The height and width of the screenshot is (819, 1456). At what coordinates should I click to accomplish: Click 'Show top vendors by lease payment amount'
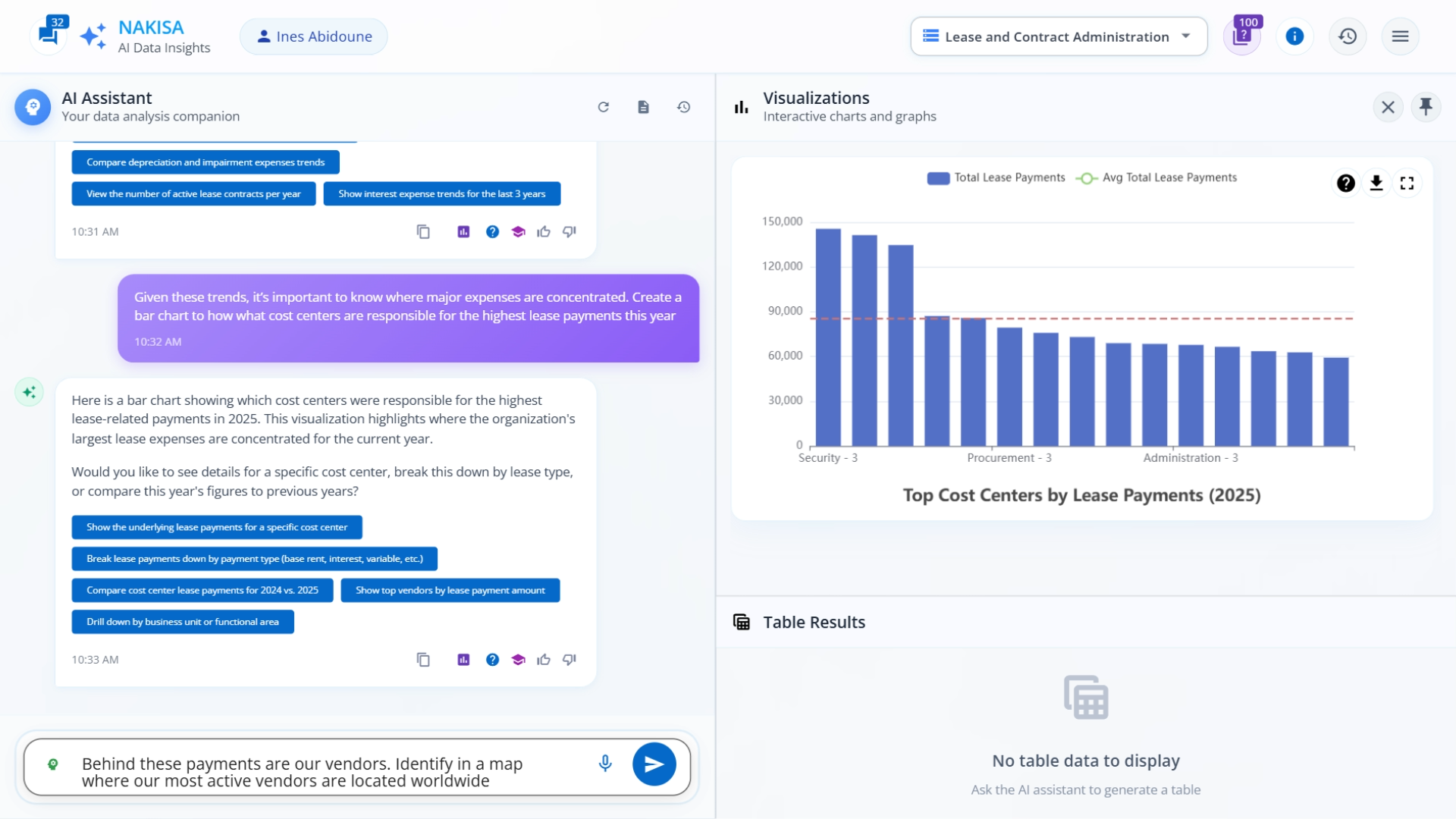(450, 590)
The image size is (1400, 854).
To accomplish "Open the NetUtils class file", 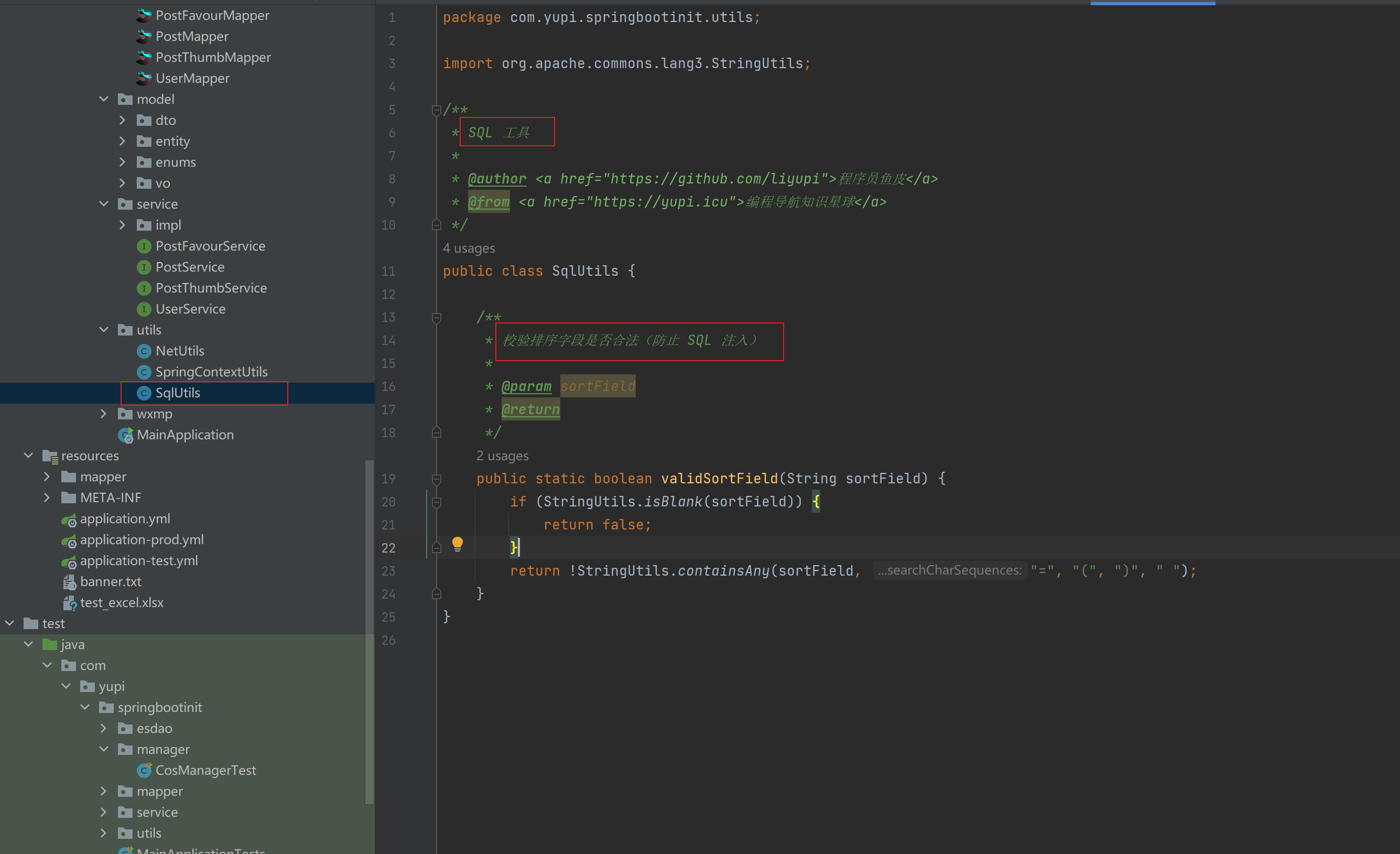I will tap(180, 351).
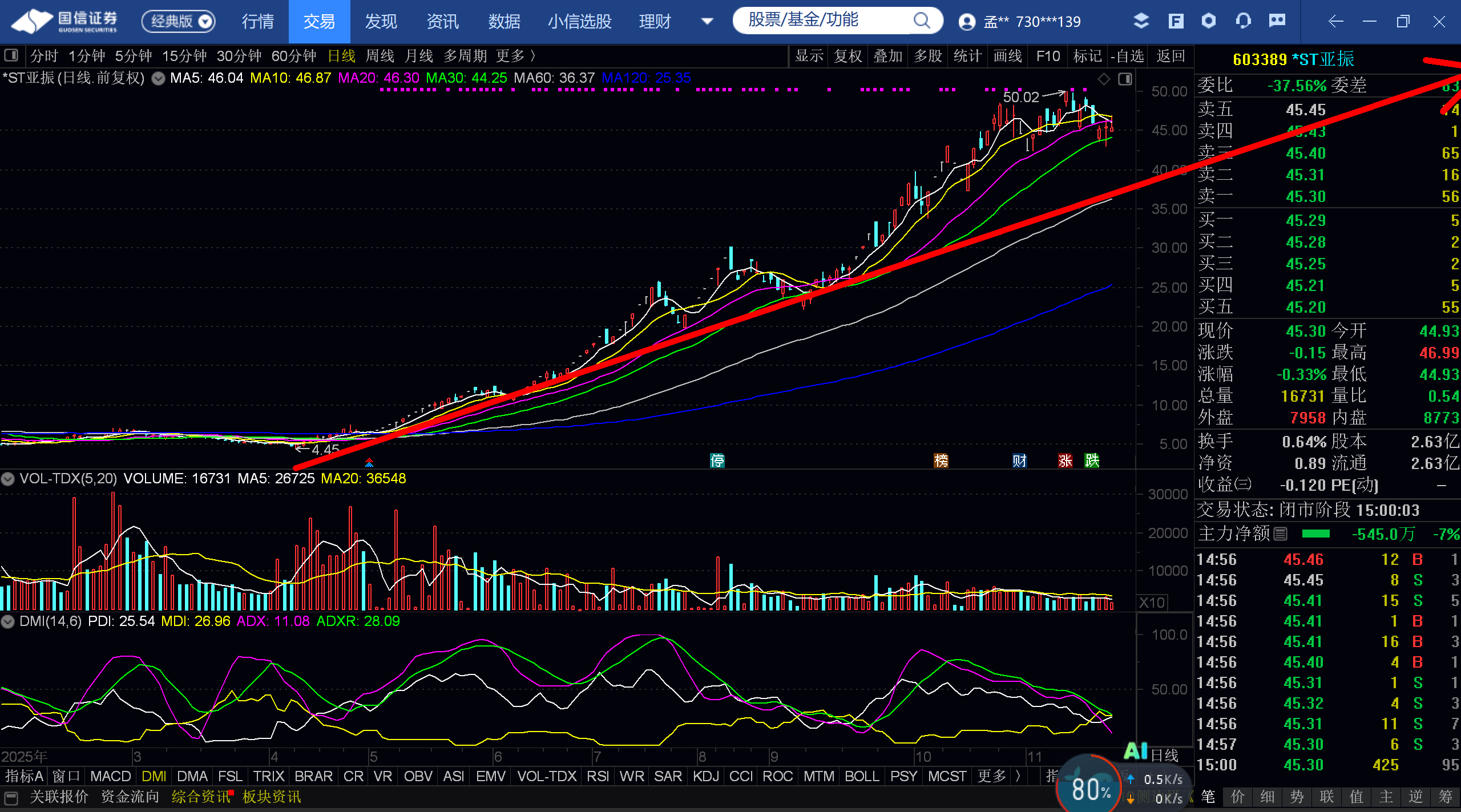Click the 返回 return button

[1171, 56]
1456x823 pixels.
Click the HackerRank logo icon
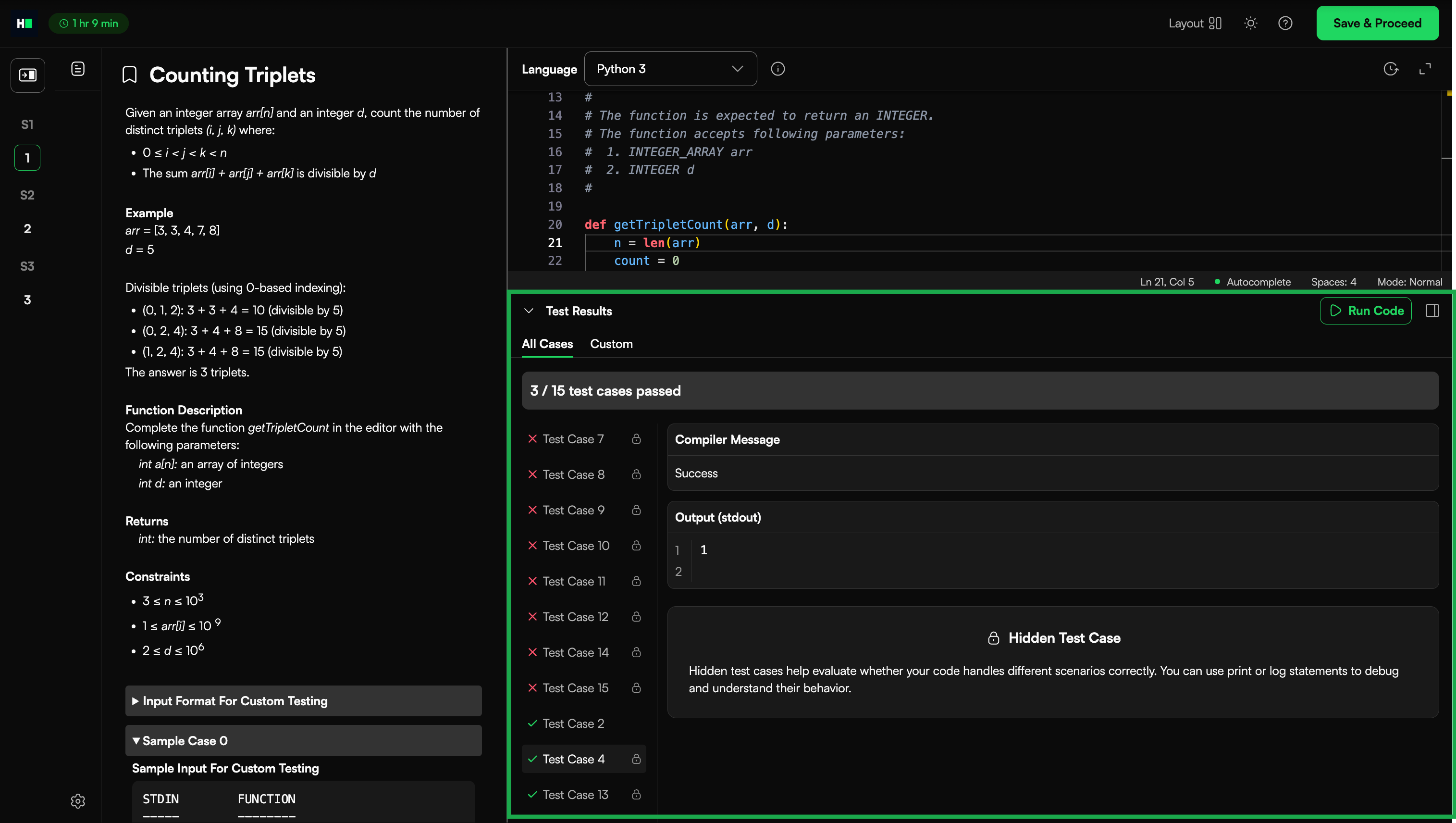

[Problem to solve] Using the records above, reproduce exactly the lines from the line containing "1456x823 pixels." through the last line, with both ends kept and no pictures.

[Written answer]
1456x823 pixels.
Click the HackerRank logo icon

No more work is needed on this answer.